___ Data in this exercise ___

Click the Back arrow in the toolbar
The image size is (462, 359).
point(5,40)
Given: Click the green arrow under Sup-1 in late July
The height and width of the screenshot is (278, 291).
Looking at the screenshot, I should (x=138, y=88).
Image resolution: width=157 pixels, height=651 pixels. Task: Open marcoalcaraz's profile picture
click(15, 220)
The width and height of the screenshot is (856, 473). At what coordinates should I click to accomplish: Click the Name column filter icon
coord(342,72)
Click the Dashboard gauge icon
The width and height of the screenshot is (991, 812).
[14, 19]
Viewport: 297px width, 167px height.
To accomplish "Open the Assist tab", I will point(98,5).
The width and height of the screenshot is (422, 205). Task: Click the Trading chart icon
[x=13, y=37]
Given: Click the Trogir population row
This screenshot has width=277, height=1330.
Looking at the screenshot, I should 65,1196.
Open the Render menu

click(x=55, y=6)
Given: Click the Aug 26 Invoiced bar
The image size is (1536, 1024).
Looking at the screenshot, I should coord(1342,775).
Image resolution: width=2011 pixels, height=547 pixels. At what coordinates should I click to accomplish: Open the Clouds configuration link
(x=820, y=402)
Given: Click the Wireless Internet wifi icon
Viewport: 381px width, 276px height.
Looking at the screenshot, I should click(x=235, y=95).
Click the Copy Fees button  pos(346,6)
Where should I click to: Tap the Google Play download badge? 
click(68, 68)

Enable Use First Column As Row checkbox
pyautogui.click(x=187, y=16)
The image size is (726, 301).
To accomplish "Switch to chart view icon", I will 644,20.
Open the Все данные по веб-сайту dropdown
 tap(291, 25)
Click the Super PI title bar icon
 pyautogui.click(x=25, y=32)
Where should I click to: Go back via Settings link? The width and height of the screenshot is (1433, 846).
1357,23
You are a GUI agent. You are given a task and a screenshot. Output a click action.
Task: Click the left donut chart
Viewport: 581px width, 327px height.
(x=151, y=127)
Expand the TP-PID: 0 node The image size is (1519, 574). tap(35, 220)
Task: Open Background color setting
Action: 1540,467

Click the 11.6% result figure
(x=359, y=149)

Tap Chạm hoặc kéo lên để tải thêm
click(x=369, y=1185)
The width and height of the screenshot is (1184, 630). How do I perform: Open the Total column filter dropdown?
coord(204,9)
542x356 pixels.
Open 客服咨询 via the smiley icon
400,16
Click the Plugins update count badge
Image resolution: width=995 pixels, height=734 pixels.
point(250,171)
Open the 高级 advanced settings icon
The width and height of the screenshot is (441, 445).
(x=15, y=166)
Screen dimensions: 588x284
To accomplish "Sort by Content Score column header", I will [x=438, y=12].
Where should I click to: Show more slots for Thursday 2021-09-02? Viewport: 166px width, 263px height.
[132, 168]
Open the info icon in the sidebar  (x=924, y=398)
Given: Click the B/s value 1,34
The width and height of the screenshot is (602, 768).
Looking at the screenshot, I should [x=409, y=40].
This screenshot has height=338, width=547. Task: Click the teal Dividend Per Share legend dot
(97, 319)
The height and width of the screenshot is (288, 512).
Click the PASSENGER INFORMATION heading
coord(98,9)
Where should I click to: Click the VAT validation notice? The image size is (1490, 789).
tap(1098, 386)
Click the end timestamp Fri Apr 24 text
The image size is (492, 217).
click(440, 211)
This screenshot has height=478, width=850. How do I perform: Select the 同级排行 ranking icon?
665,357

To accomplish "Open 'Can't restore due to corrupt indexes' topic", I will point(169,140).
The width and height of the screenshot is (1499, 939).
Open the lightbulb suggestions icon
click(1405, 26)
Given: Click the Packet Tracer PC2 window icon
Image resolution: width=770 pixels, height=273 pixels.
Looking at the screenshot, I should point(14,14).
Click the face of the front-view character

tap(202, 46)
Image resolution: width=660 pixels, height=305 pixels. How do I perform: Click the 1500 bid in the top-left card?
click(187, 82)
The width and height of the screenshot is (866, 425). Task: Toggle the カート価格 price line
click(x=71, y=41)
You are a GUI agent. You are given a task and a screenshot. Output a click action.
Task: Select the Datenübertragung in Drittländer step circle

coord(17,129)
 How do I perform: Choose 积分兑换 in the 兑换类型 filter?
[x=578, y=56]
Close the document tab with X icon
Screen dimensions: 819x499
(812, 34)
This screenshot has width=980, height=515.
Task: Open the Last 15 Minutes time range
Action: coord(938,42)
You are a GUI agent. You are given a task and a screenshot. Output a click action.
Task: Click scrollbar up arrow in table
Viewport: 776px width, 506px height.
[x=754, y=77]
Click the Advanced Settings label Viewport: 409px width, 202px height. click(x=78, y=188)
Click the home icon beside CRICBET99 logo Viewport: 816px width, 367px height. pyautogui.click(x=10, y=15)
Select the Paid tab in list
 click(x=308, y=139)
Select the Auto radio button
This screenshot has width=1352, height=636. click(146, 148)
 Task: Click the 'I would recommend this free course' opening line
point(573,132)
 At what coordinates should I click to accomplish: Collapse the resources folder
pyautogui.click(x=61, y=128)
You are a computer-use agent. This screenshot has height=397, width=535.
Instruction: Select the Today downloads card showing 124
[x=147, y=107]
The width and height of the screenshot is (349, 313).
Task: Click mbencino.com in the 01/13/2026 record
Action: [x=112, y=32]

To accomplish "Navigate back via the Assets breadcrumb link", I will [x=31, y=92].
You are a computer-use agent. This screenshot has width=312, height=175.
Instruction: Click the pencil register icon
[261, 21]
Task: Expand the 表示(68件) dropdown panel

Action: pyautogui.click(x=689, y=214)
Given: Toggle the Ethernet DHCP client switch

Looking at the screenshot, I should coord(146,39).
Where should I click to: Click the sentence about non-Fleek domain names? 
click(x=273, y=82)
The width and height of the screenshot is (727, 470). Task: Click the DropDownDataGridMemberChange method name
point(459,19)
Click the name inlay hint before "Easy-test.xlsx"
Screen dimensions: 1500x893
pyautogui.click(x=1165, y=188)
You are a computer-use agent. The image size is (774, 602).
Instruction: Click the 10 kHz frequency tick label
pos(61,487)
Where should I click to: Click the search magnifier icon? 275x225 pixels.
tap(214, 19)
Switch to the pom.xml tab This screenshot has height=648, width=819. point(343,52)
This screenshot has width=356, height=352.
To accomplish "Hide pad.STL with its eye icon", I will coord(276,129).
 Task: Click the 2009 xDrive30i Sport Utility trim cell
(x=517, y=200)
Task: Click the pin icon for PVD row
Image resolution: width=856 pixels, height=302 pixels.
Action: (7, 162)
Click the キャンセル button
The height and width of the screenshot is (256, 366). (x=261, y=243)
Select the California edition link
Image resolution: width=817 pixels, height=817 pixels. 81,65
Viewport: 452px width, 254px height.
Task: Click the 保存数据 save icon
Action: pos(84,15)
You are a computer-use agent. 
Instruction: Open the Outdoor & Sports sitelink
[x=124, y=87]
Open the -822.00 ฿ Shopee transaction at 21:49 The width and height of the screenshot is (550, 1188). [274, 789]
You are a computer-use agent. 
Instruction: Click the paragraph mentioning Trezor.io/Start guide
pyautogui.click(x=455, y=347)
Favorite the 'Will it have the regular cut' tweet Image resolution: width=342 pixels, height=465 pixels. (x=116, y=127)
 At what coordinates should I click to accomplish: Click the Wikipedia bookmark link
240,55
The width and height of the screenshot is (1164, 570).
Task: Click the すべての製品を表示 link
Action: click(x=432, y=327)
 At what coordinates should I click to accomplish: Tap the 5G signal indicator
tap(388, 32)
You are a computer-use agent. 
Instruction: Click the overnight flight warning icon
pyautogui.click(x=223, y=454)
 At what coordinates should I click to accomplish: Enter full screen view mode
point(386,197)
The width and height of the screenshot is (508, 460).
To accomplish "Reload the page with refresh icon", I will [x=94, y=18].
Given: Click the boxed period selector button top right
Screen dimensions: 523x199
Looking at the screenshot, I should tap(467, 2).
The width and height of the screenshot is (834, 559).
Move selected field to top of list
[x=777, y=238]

___

> **Written problem**
Convert the listing lines from the line with "Task: Click the 'I" to the line with "point(459,19)" into a numbered list, including both of those lines and leaving out blank lines.

> **Result for this task**
1.  Task: Click the 'I would recommend this free course' opening line
2. point(573,132)
3.  At what coordinates should I click to accomplish: Collapse the resources folder
4. pyautogui.click(x=61, y=128)
5. You are a computer-use agent. This screenshot has height=397, width=535.
6. Instruction: Select the Today downloads card showing 124
7. [x=147, y=107]
8. The width and height of the screenshot is (349, 313).
9. Task: Click mbencino.com in the 01/13/2026 record
10. Action: [x=112, y=32]
11. To accomplish "Navigate back via the Assets breadcrumb link", I will [x=31, y=92].
12. You are a computer-use agent. This screenshot has width=312, height=175.
13. Instruction: Click the pencil register icon
14. [261, 21]
15. Task: Expand the 表示(68件) dropdown panel
16. Action: pyautogui.click(x=689, y=214)
17. Given: Toggle the Ethernet DHCP client switch
18. Looking at the screenshot, I should coord(146,39).
19. Where should I click to: Click the sentence about non-Fleek domain names? 
20. click(x=273, y=82)
21. The width and height of the screenshot is (727, 470). Task: Click the DropDownDataGridMemberChange method name
22. point(459,19)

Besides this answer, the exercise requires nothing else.